* WHAT YOU HAVE TO DO
A verbatim reproduction of the lines below, from the line containing "Архивы (13, 2152)" through the line containing "Зарубежная экономика (92, 2356)", both ends included, is the whole required output.

---------- DATA ----------

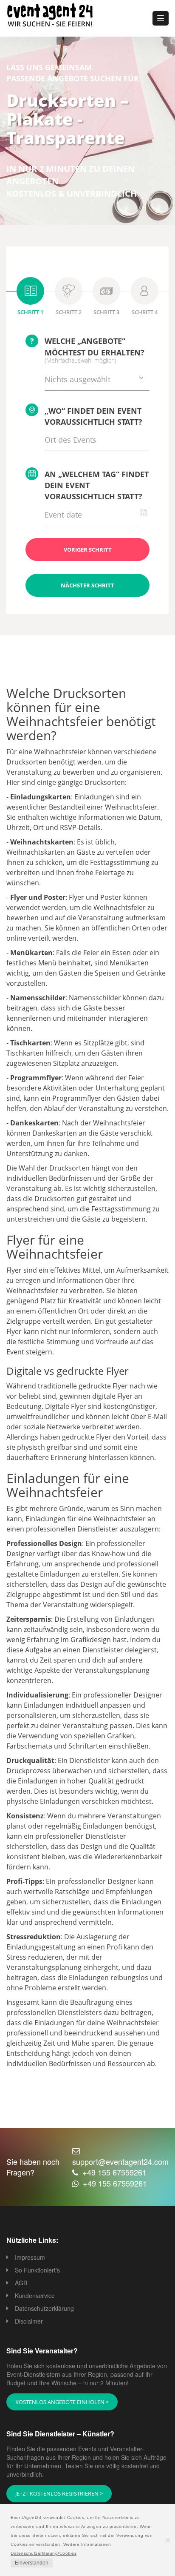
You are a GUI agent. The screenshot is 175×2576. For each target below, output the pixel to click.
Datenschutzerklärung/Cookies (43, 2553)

----------
---------- DATA ----------

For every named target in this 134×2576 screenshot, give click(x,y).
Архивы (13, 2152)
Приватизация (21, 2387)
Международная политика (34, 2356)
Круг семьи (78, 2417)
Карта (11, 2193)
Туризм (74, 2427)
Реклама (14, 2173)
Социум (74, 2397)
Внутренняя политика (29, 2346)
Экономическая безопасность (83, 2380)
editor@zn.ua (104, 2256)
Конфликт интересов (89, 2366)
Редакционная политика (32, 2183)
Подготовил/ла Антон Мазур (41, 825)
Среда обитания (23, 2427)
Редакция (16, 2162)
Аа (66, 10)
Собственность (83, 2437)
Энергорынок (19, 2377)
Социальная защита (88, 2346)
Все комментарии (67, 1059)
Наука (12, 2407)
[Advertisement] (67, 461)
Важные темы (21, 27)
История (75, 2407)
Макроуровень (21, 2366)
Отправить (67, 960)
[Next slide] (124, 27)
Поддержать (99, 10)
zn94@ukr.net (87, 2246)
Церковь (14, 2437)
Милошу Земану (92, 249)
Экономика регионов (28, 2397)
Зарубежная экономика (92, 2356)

----------
---------- DATA ----------

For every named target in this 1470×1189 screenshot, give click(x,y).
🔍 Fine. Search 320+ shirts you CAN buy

----------

* SOLUTION
Архивы (13, 2152)
Приватизация (21, 2387)
Международная политика (34, 2356)
Круг семьи (78, 2417)
Карта (11, 2193)
Туризм (74, 2427)
Реклама (14, 2173)
Социум (74, 2397)
Внутренняя политика (29, 2346)
Экономическая безопасность (83, 2380)
editor@zn.ua (104, 2256)
Конфликт интересов (89, 2366)
Редакционная политика (32, 2183)
Подготовил/ла Антон Мазур (41, 825)
Среда обитания (23, 2427)
Редакция (16, 2162)
Аа (66, 10)
Собственность (83, 2437)
Энергорынок (19, 2377)
Социальная защита (88, 2346)
Все комментарии (67, 1059)
Наука (12, 2407)
[Advertisement] (67, 461)
Важные темы (21, 27)
История (75, 2407)
Макроуровень (21, 2366)
Отправить (67, 960)
[Next slide] (124, 27)
Поддержать (99, 10)
zn94@ukr.net (87, 2246)
Церковь (14, 2437)
Милошу Земану (92, 249)
Экономика регионов (28, 2397)
Зарубежная экономика (92, 2356)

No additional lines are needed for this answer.